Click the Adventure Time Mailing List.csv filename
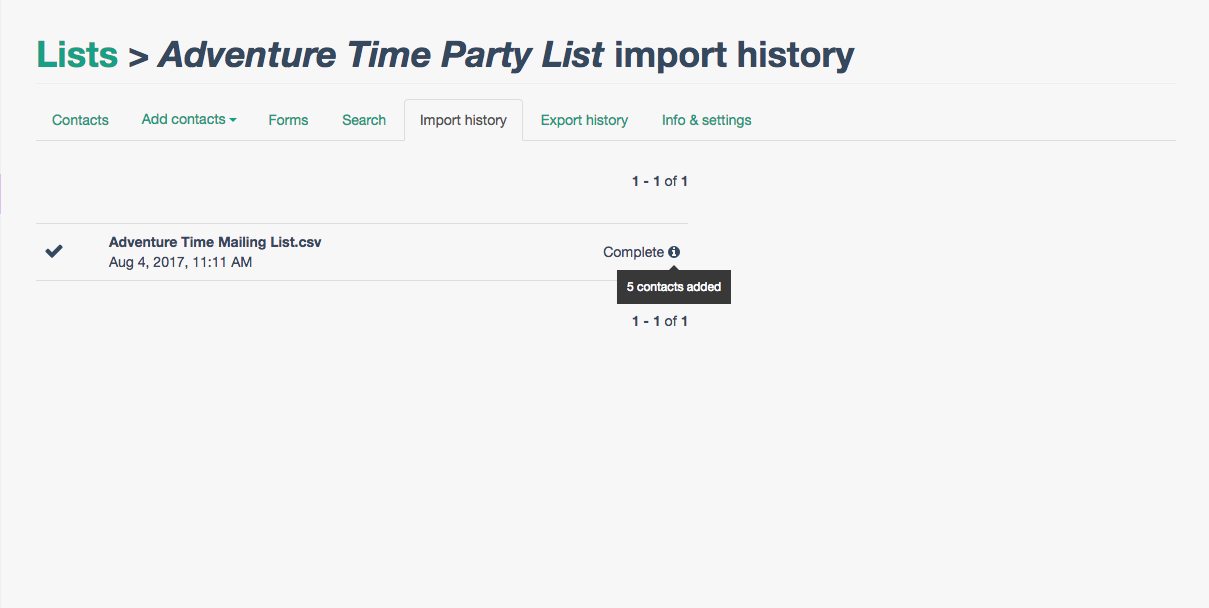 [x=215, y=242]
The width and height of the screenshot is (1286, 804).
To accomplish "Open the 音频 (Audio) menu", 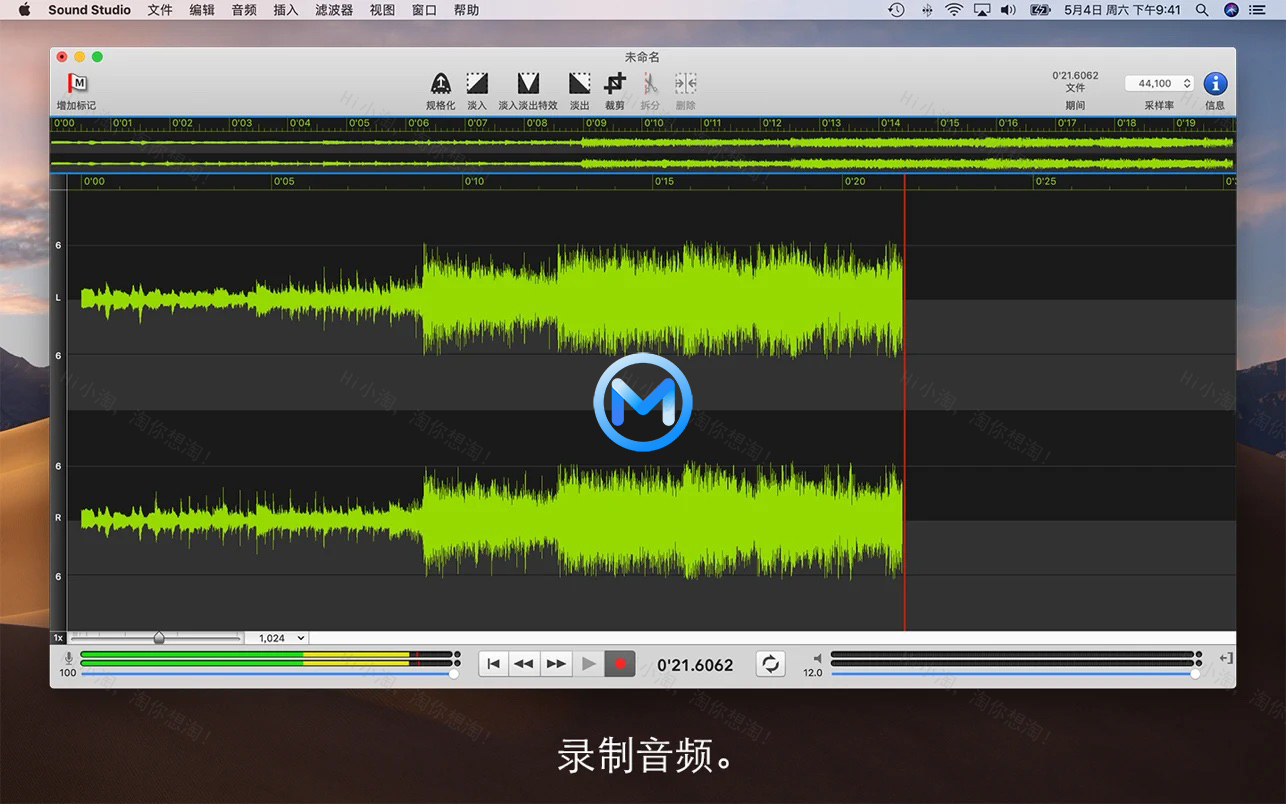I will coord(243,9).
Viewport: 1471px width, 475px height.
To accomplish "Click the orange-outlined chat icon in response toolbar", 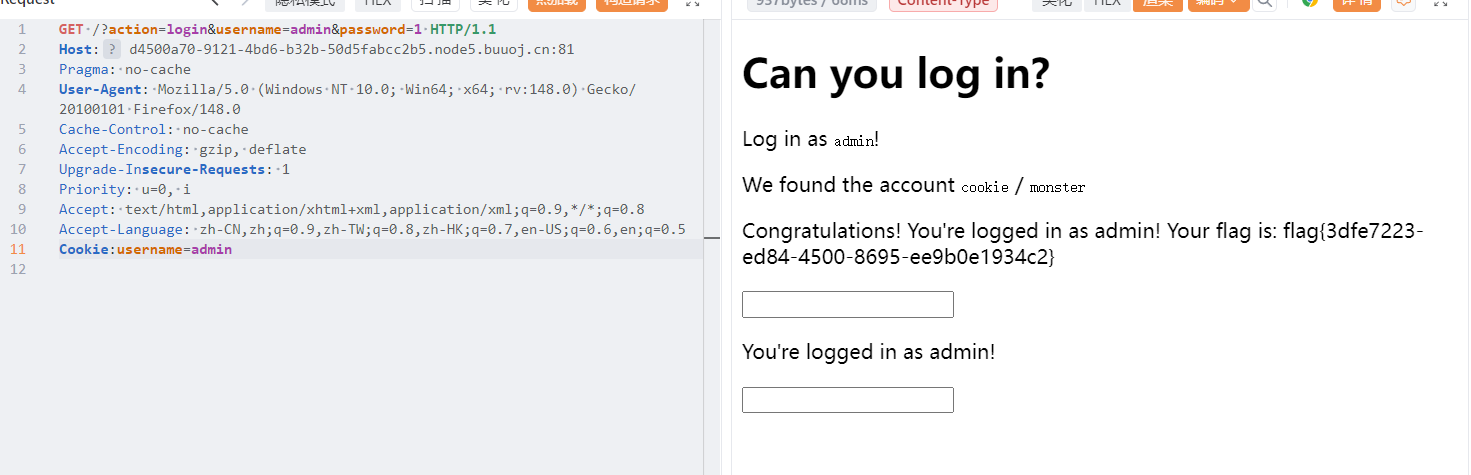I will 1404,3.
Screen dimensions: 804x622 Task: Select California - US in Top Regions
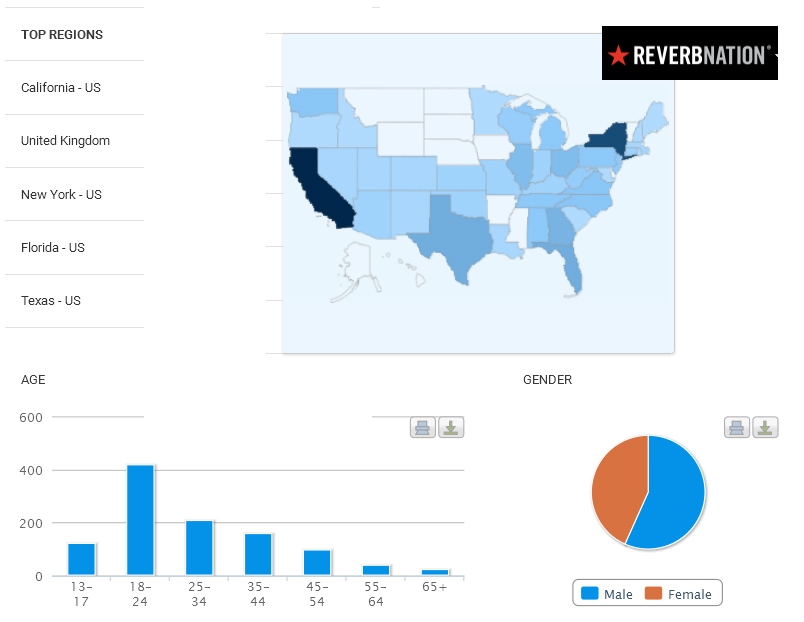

...

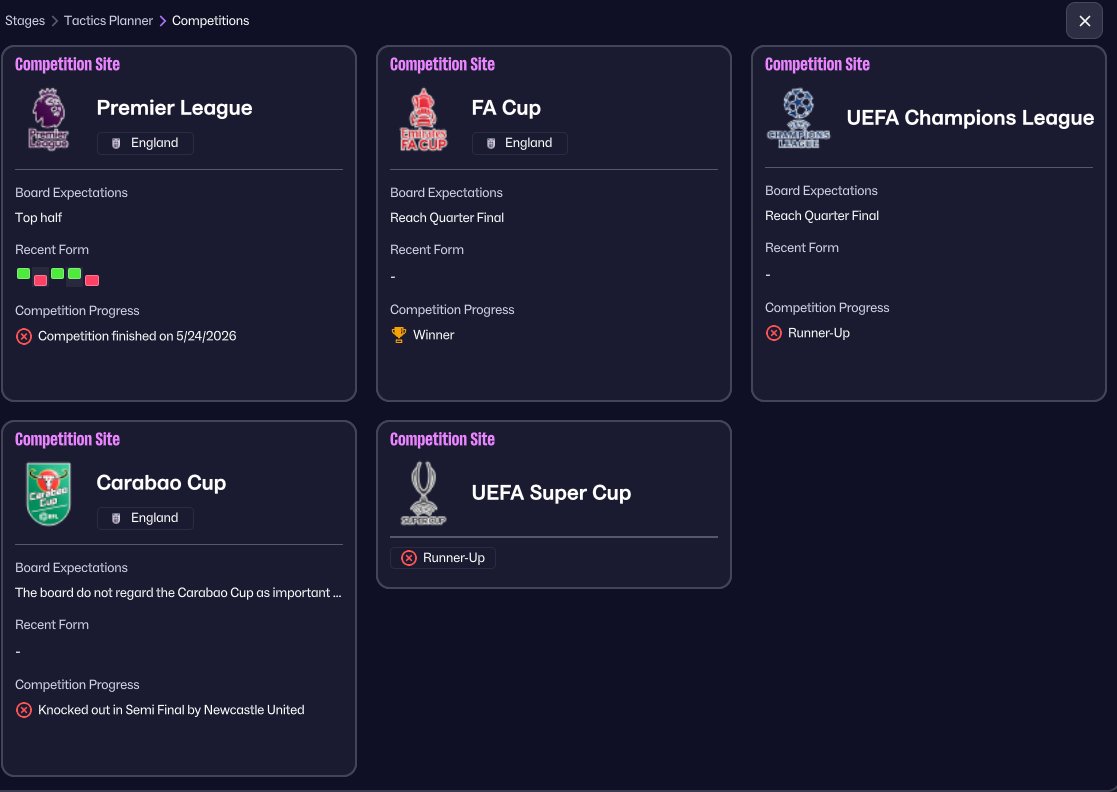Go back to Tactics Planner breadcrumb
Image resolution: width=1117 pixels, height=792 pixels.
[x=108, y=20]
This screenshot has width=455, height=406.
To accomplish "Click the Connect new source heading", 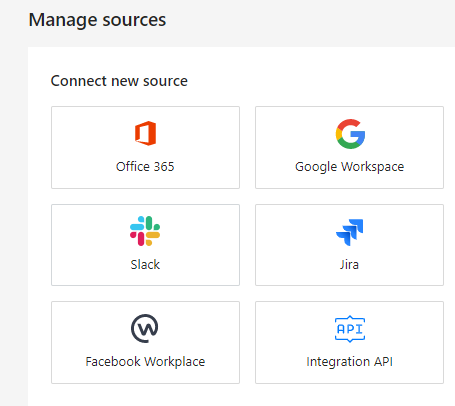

» WHAT IS NEEDED:
Locate every line in the data above that contains the string "height", treating uppercase and lowercase letters as distinct. Copy each such line in full.

» TASK RESPONSE:
The width and height of the screenshot is (1286, 804).
Viewport: 1471px width, 475px height.
Image resolution: width=1117 pixels, height=792 pixels.
This screenshot has width=455, height=406.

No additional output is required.